Fakat hangi yandaş-iktidar destekçisi gazeteyi açsam karşımda aynı ilan! Bir değil, üç değil, beş değil!
Her biri tam sayfa. İlanların tamamı daha çok dikkat çeken ve okunan sağdaki sayfalara
konulmuş. İlanın yukarısında Tayyip ve elemanlarının fotoğrafları var.
Başlık şöyle:
“TOKİ bir milyon konut hedefine emin adımlarla ilerliyor.”
Bu kamu kuruluşunun ticari ilanında Tayyip’e, TOKİ Başkanı’na vesaireye övgüler
düzülüyor. Devlet parasıyla siyasi atraksiyon yapılıyor.
* * *
Şimdi bakalım bu tam sayfa paralı ilanların hangi yandaş gazetelerde yayınlandığına:
Hürriyet, Zaman, Yeni Şafak, Star, Taraf, Akşam, Sabah, Milliyet, Habertürk, Akit, Bugün, Posta, Türkiye…
Bildiğimiz iki yandaş daha var, onlarda yoktu. Belki bugün yayınlanır!
Peki bu paralı ilan hükümet karşıtı herhangi bir gazetede yer almış mıydı?
Elbette ki almamıştı!
İktidar, kendi yandaş gazetelerine bir kıyak daha yapmış ve onlara bol kepçe ilan parası
vermiş. Bu 13 gazeteye dünkü ilanlar için TOKİ acaba toplam kaç para ödedi?
Bunlar milletimizden gizlenemez.
Tahminime göre bu iş için TOKİ’nin ödediği para 500 bin Törkiş lira dolaylarındadır.
Eğer değilse, kesin rakamı açıklamaları gerekir.
TOKİ’nin görevleri arasında yandaş beslemek var mıdır?.. Çünkü ilan baştan aşağı
hükümet propagandası.
Devlet parasının hangi gerekçeyle yandaşlara hortumlandığını bilmek herkesin hakkıdır.
* * *
Devlet eliyle, devlet parasıyla yandaş zengin etmenin sihirli
formüllerinden biri de işte budur.
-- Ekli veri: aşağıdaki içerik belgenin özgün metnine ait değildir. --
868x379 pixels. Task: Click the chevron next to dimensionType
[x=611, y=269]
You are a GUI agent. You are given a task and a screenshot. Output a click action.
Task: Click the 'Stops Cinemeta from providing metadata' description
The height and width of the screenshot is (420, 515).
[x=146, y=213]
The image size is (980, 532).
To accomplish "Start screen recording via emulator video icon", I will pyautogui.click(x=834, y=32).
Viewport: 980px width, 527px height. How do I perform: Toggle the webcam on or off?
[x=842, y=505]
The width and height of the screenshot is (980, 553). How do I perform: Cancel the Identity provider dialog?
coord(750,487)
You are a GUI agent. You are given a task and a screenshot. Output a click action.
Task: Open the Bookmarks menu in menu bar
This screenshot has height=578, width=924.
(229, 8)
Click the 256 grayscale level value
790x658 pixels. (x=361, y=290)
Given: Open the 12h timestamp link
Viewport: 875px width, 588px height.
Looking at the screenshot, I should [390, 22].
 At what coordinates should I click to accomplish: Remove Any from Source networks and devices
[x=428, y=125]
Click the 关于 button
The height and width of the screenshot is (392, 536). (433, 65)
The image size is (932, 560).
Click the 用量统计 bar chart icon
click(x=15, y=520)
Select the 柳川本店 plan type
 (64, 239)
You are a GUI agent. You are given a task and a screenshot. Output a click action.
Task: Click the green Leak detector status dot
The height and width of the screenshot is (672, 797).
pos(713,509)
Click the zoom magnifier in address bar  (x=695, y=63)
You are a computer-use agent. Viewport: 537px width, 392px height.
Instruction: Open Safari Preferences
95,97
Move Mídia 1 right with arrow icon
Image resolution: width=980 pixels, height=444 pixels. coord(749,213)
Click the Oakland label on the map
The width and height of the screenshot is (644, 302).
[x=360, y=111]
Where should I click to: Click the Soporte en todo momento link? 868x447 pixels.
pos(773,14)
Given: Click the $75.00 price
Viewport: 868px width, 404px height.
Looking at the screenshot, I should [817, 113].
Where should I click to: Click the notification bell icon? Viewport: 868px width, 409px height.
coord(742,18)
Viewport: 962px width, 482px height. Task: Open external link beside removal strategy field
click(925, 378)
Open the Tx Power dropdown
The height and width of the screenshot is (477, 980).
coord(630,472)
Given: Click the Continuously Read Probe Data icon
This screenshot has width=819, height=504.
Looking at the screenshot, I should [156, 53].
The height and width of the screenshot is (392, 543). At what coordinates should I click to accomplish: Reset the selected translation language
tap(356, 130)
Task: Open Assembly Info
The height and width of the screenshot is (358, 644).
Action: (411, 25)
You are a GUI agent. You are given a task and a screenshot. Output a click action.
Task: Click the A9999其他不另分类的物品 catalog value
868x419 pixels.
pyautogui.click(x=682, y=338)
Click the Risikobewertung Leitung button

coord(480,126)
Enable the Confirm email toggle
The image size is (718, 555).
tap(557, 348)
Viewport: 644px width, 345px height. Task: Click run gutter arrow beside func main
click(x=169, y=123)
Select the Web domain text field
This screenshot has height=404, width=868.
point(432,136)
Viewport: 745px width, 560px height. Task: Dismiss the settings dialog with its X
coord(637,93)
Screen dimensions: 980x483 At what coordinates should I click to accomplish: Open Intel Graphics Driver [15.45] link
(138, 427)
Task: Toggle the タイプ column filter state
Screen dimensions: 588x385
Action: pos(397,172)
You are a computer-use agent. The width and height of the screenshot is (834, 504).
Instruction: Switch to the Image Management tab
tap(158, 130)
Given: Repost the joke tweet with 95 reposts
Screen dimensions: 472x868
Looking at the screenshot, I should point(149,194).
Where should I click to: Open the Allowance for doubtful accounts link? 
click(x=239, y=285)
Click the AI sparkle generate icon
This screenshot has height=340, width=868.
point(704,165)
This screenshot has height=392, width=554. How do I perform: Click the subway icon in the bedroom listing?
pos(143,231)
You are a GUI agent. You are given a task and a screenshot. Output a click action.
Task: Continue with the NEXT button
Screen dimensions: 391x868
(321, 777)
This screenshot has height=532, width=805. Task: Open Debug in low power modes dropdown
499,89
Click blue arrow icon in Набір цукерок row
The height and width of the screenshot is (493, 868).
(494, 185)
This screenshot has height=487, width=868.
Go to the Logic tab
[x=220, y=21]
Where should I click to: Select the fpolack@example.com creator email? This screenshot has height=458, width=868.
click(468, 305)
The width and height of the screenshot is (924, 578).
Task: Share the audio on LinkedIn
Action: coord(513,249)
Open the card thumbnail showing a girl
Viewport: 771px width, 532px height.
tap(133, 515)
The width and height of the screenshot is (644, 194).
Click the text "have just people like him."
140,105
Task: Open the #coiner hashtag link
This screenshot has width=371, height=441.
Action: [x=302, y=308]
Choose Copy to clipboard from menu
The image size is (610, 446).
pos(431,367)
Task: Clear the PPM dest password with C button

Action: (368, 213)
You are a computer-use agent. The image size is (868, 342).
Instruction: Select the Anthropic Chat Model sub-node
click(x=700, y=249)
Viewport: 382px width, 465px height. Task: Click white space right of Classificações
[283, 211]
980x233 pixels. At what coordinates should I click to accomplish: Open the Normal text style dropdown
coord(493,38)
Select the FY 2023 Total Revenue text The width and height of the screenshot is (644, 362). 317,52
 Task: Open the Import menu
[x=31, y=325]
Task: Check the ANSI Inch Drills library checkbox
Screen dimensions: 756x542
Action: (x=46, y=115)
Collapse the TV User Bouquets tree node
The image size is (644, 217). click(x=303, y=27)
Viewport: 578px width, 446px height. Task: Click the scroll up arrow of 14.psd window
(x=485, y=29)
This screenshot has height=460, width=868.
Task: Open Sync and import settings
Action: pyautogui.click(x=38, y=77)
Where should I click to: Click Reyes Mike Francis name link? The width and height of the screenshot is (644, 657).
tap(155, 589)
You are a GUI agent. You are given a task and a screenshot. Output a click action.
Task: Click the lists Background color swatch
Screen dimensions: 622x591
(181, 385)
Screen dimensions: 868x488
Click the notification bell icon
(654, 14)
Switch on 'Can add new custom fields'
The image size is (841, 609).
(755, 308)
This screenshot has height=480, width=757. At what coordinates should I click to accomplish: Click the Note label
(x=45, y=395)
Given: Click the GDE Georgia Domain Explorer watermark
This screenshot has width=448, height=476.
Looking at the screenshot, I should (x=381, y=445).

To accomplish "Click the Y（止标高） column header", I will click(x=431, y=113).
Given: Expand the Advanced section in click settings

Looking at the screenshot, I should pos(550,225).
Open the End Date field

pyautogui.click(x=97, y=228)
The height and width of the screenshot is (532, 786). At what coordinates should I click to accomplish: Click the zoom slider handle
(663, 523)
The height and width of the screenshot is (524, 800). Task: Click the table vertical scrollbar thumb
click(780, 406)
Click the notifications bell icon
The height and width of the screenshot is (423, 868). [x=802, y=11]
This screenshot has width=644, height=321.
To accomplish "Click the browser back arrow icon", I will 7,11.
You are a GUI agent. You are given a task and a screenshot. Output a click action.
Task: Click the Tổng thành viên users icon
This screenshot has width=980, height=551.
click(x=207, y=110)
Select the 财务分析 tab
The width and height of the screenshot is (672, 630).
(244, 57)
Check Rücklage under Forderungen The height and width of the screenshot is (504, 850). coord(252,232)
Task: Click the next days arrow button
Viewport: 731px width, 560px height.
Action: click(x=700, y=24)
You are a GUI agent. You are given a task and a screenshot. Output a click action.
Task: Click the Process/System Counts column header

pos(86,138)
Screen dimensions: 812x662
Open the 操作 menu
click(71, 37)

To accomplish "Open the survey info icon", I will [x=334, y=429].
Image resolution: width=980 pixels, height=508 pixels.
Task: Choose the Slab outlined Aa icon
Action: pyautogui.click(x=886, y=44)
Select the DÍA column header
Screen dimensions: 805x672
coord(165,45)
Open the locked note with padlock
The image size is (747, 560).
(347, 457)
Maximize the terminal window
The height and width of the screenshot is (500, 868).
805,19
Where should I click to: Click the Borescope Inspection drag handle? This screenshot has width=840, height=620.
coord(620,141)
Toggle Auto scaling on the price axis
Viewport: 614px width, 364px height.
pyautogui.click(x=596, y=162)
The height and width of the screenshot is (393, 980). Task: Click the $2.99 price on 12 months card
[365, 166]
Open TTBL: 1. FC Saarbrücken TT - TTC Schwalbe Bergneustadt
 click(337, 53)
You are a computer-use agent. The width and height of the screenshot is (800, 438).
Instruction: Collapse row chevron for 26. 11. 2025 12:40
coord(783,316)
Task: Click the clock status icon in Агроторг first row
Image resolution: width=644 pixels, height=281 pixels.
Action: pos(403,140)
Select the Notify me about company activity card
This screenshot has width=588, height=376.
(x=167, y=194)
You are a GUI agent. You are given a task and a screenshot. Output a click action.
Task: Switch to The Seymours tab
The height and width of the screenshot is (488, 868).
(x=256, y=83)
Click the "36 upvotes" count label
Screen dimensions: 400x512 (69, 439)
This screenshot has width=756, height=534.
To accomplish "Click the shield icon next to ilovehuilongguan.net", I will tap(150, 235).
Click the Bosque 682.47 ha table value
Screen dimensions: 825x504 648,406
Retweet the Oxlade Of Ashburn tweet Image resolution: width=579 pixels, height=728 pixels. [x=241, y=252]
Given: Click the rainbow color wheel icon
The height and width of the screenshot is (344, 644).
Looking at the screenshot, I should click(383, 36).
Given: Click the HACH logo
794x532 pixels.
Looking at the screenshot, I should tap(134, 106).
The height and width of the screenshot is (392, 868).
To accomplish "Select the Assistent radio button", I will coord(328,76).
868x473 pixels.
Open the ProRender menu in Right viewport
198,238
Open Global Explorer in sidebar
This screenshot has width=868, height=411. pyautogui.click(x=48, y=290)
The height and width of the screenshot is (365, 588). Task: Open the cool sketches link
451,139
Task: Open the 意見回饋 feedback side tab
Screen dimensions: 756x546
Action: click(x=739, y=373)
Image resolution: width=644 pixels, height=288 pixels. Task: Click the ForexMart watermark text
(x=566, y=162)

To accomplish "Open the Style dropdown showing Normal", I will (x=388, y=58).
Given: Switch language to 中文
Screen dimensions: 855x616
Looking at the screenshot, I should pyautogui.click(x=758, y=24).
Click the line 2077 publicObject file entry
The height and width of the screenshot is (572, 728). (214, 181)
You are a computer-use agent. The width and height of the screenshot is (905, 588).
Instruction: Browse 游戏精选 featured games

Onlara açıktan veremediğiniz
paracıkları bu gibi yollarla, ilanlar falan vererek, işin yanından
dolanarak ödersiniz. CHP bu konuyu mutlaka ülke gündemine getirmelidir.
Soru
önergeleri vermeli, konuyu Meclis kürsüsüne taşıyıp üzerine gitmelidir.
Bu uygulamaların hesabı ciddi bir biçimde sorulmazsa neyin hesabı sorulacaktır?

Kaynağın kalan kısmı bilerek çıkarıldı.